During a press conference Tuesday, Attorney General Paula Dow said the East Orange office was one of five municipalities with MVC offices where illegalities were alleged to have taken place. The others are in Lodi, Edison, Jersey City and North Bergen. All the clerks were summarily fired once their alleged crimes became known.
Dow said two indictments, unsealed Tuesday, basically allege the same crimes inside the East Orange MVC office. Ten individuals, including two former clerks in the East Orange office, were charged in the first indictment; two of them, along with a third man, were named in the second indictment based in the same office.
According to Criminal Justice Director Stephen J. Taylor, the Division of Criminal Justice, obtained six grand jury indictments which charged all 40 defendants with conspiracy, official misconduct, computer criminal activity and tampering with public records or information.
Many defendants were also charged with bribery; most of the clerks, brokers and other intermediaries face multiple counts of each charge.

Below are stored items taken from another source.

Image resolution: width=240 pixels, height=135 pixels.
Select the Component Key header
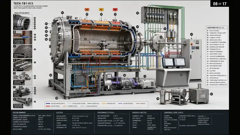coord(217,28)
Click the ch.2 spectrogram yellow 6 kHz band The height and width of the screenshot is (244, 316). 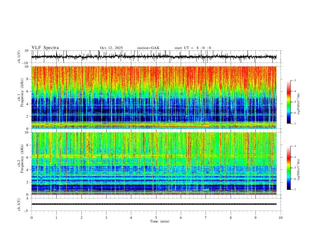point(109,156)
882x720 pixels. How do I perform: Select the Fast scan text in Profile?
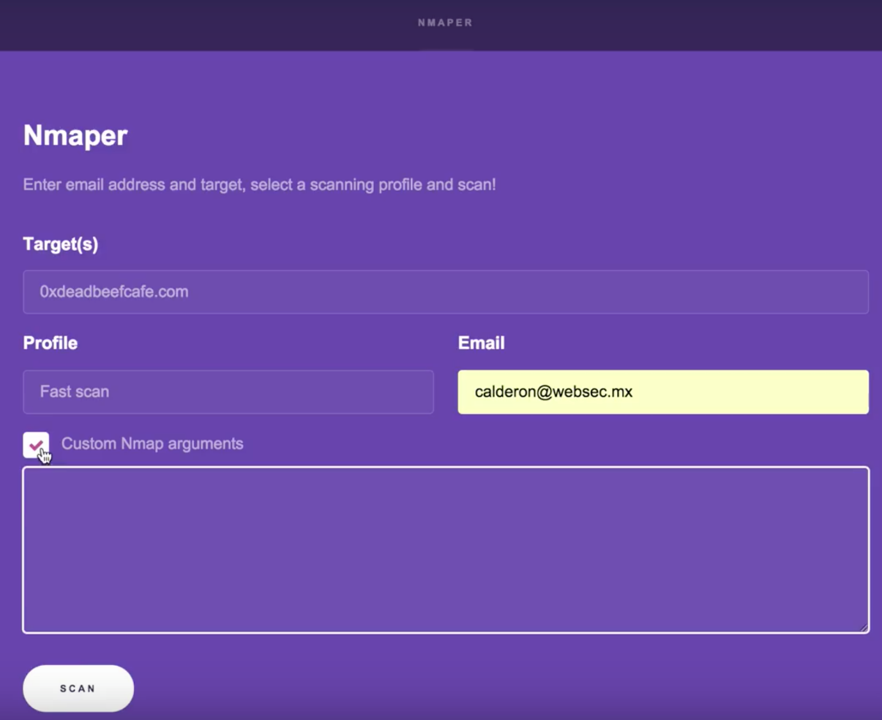[75, 391]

The first three charges charges carry a maximum sentence of 10 years in prison, and the clerks would face a mandatory minimum sentence of five years without parole under New Jersey’s anti-corruption laws.
Dow said the defendants allegedly conspired in schemes in which brokers and clerks sold driver’s licenses to customers who did not have the required six points of identification.
In some cases, Dow said, customers who were foreign nationals did not qualify for a license because they were in the United States illegally. In other cases, she said that they lacked sufficient documentation. She claimed customers paid between $2,500 and $7,000 for a driver’s license or license renewal; clerks and brokers split the funds.
“We have zero tolerance for corrupt motor vehicle clerks, who can undermine public safety through their access to personal information and their ability to issue driver’s licenses,” said Dow. “We know criminals seek black-market driver’s licenses to commit identity theft and fraud, and on 9-1-1, the terrorists used licenses from other states to help them carry out their deadly plots.”
“We want to send a forceful deterrent message to those who broker illegal sales of driver’s licenses and to clerks who might be motivated by greed to sell out the trust placed in them,” Taylor said. “They will be subject to lengthy prison terms. We urge the public to report criminals involved in the fraudulent identification market, who typically exploit the immigrant community.”